How to Use This Book

Author
Affiliations

Evelyn Metzger

Bruker Spatial Biology

Github: eveilyeverafter

Who This Book Is For 🔬

This guide is for any scientist or bioinformatician interested in analyzing CosMx® Spatial Molecular Imager (SMI) data. It is designed to be accessible for newcomers while also providing a robust, reproducible workflow for experienced users.

While our primary focus will be on a single-slide, subcellular Whole Transcriptome (WTX) dataset, the principles and code are broadly applicable to other RNA panels (like the 1K or 6K panels). Larger, multi-slide experiments have additional considerations that will be a topic for another day. While this book demonstrates a complete analysis from start to finish, its chapters are also designed to be modular.

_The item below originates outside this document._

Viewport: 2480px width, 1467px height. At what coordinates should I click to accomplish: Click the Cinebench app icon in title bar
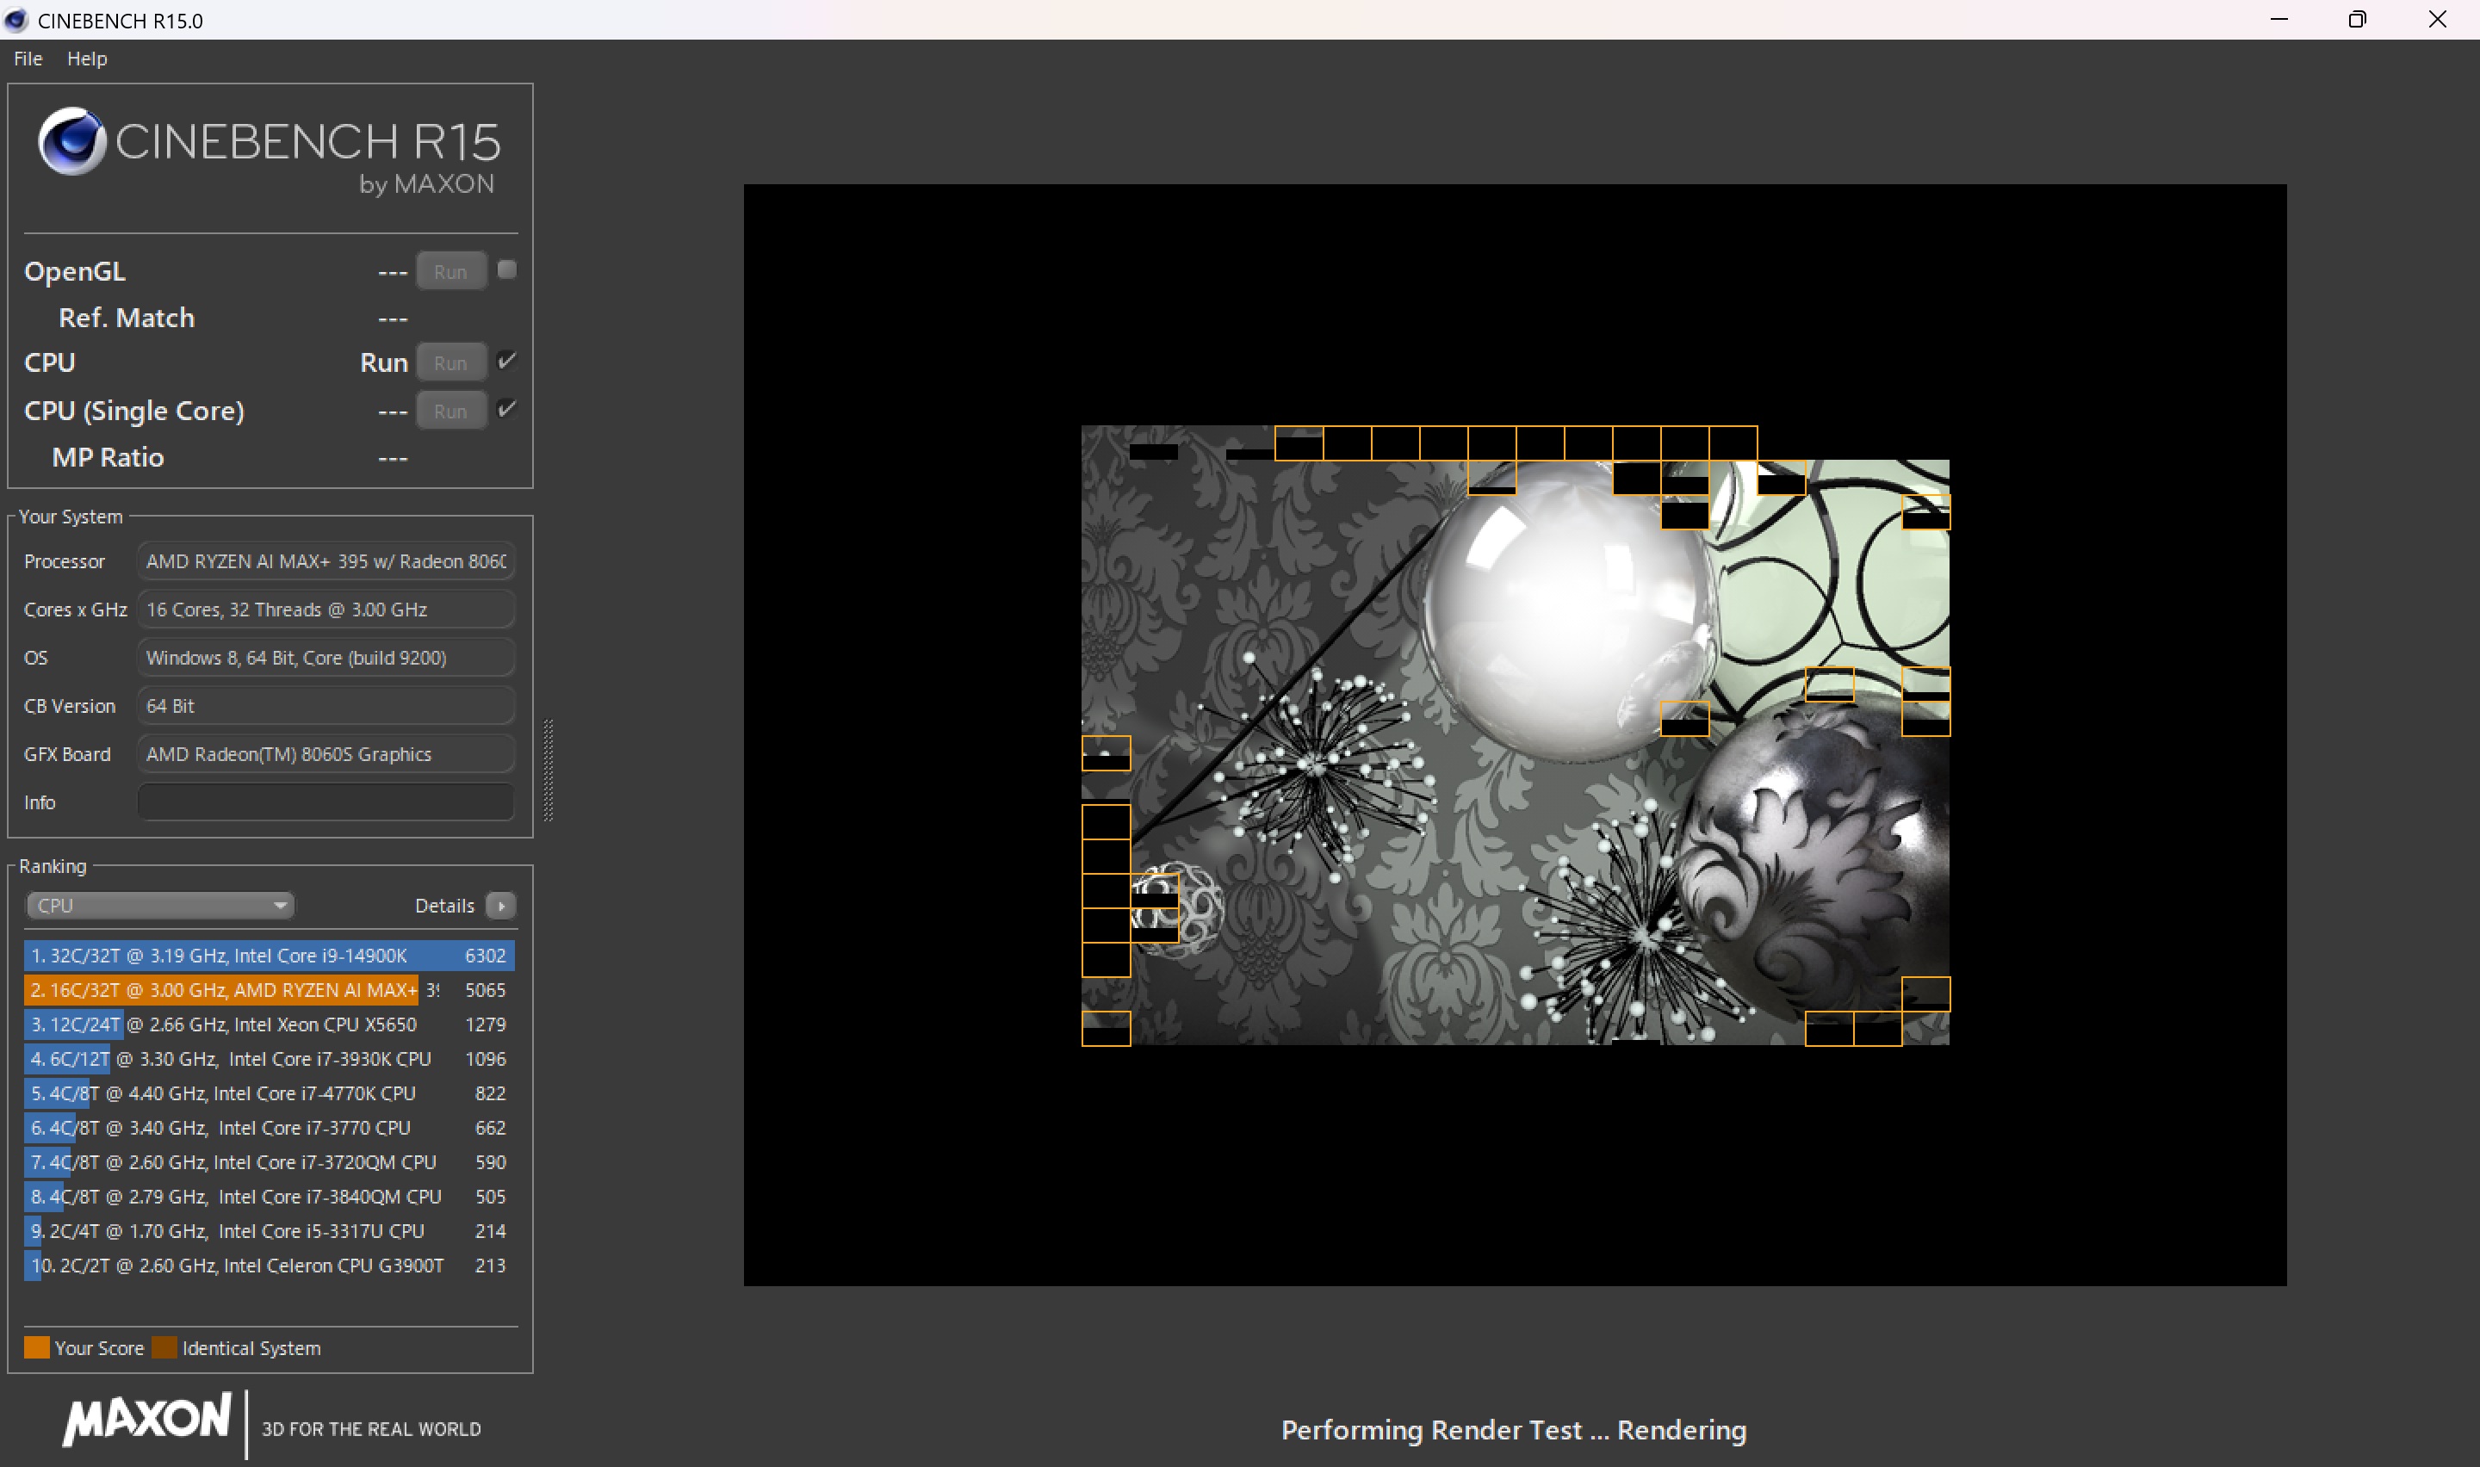(16, 20)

This structure allows you to either follow the entire workflow linearly or to treat it as a “choose your own adventure” guide—jumping directly to the sections most relevant to your specific questions and data.

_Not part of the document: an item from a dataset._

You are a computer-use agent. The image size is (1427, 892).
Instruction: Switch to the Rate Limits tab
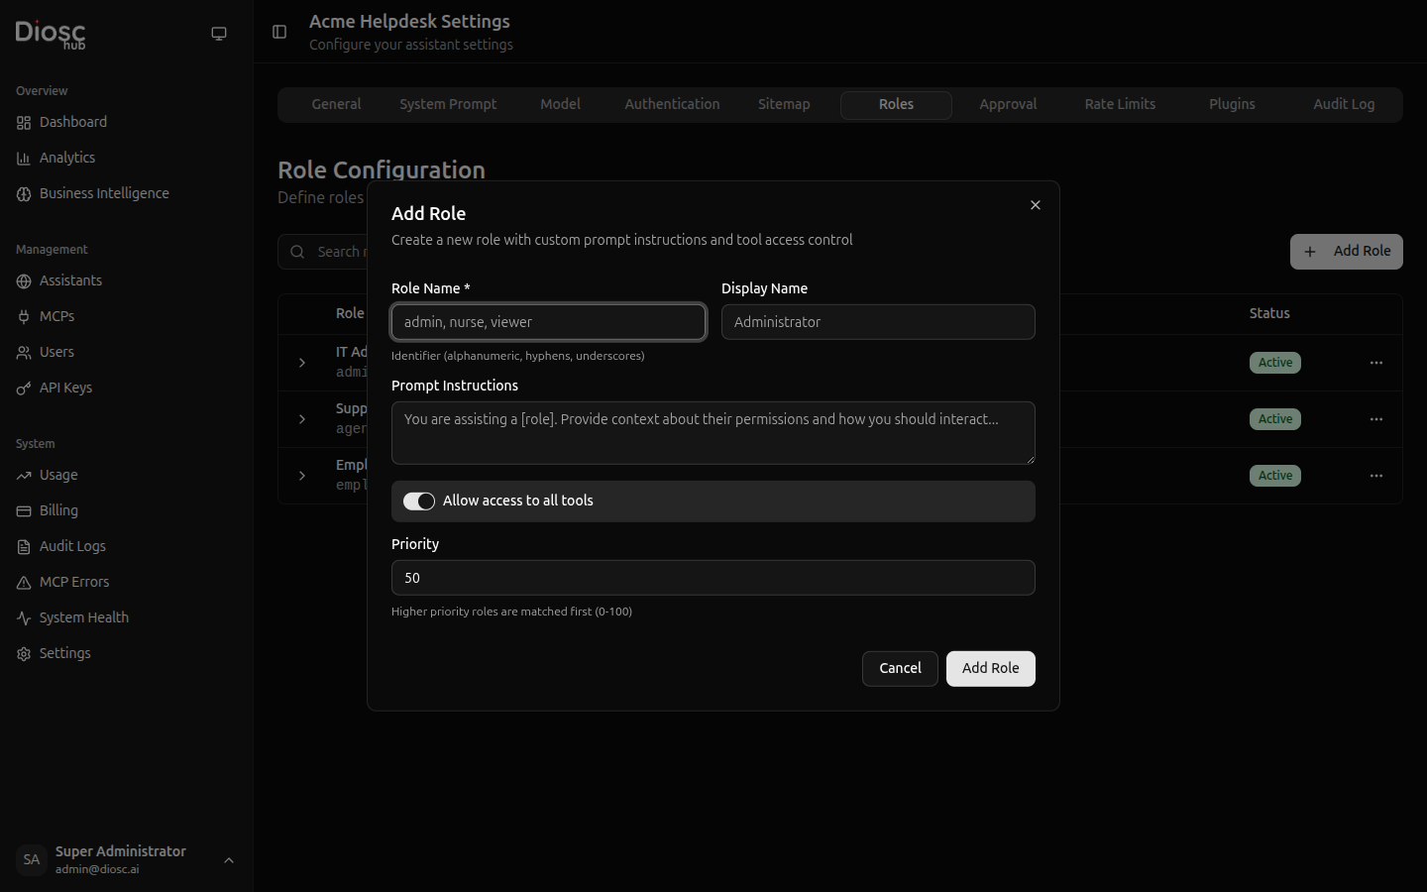pos(1120,104)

The Analytical Philosophy 🧠

There is no single “correct” way to analyze spatial data, just as there is no single, linear path that individual cells interact. The most powerful analysis is always driven by the specific biological questions and hypotheses of your study and even then there are multiple statistical approaches that can work. This book does not present a rigid, one-size-fits-all pipeline. Instead, it provides a comprehensive and adaptable foundation. The goal is to equip you with the tools and intuition needed to confidently explore your own data and tailor the analysis to your unique research goals.

Alternative Approach

There are so many ways to analyze CosMx SMI data. While this book shows a few such solutions, there are some other methods that may be worth considering. I’ll make use of these Alternative Approach boxes like this to suggest additional ways to tackle a given problem. If there are two approaches that are helpful to show side-by-side I’ll show those in the main text.

Deep Dives

Readers who are interested in learning additional details about a particular topic, such as how certian function parameters effect a result, can learn more in boxes with the gear icon. These sections can be expanded or collapsed by clicking on the arrow on the top right of the box.

If an interactive visualization is needed to help us understand a particular topic, I may make use of serverless webassembly techniques such as those found in the fantastic quarto-live1 quarto extension. In a nutshell, the quarto-live extension provide instructions to your browser on how to run R or python content. This integrates well with Observable JS and quarto. For more information on quarto-live, see their online documentation.

  1. feel free to adjust the code and run it.

Technical Approach and Reproducibility 🛠️

This guide uniquely leverages the combined strengths of both R and Python, as both languages offer exceptional, complementary ecosystems for spatial analysis. I primarily use Python’s AnnData2 and scanpy3 packages for their performance and scalability, while relying on R’s tidyverse4 for specific statistical methods, data wrangling, and visualization. RStudio’s integrated support for both languages via reticulate5 makes this hybrid approach surprisingly seamless. To ensure a fully reproducible analysis environment, the project repository for this book includes:

  • renv.lock: A file to restore the exact R package library using the renv package.
  • requirements.txt: A file to recreate the Python environment using pip. Instructions for setting up the complete, combined environment can be found in the project’s README file on GitHub.

Since this book was written in the Quarto book format, individual chapters are executed “in isolation” from one another. This means its necessary to write data to disk in order for a subsequent chapter to be able to use it. Certain computations can take hours as well and so it’s not ideal to try to unnecessarily re-compute these each time I “build” (render) this book. My technical approach here – and indeed in most of my daily analyses – is to analyze code blocks interactively and then only evaluate code blocks that are absolutely necessary for rendering the documnet such as including and formatting a pre-computed image. More information about this analysis system can be found in the Introduction.

Throughout this book I work with a particular dataset to show an end-to-end analysis. There are some asides that are not part of the analysis but rather to illustrate an idea or provide supporting materal. For code blocks that are not part of the main analysis, I’ll mark the a “Python - supporting” tag like so:

Python - supporting
# Code used for supporting material

If you are interested in adapating this environment to your own workflow, please see more information Setting up Your Own Analysis Environment.

I should note that CosMx SMI data analysis can be quite resource demanding. The analysis within this book was created on Amazon g6.16xlarge EC2 instance equipped with one L4 NVIDIA GPU (24 GB RAM) and 64 vCPUs (256 GB RAM). The operating system that was used was Ubuntu 24.04.1 LTS.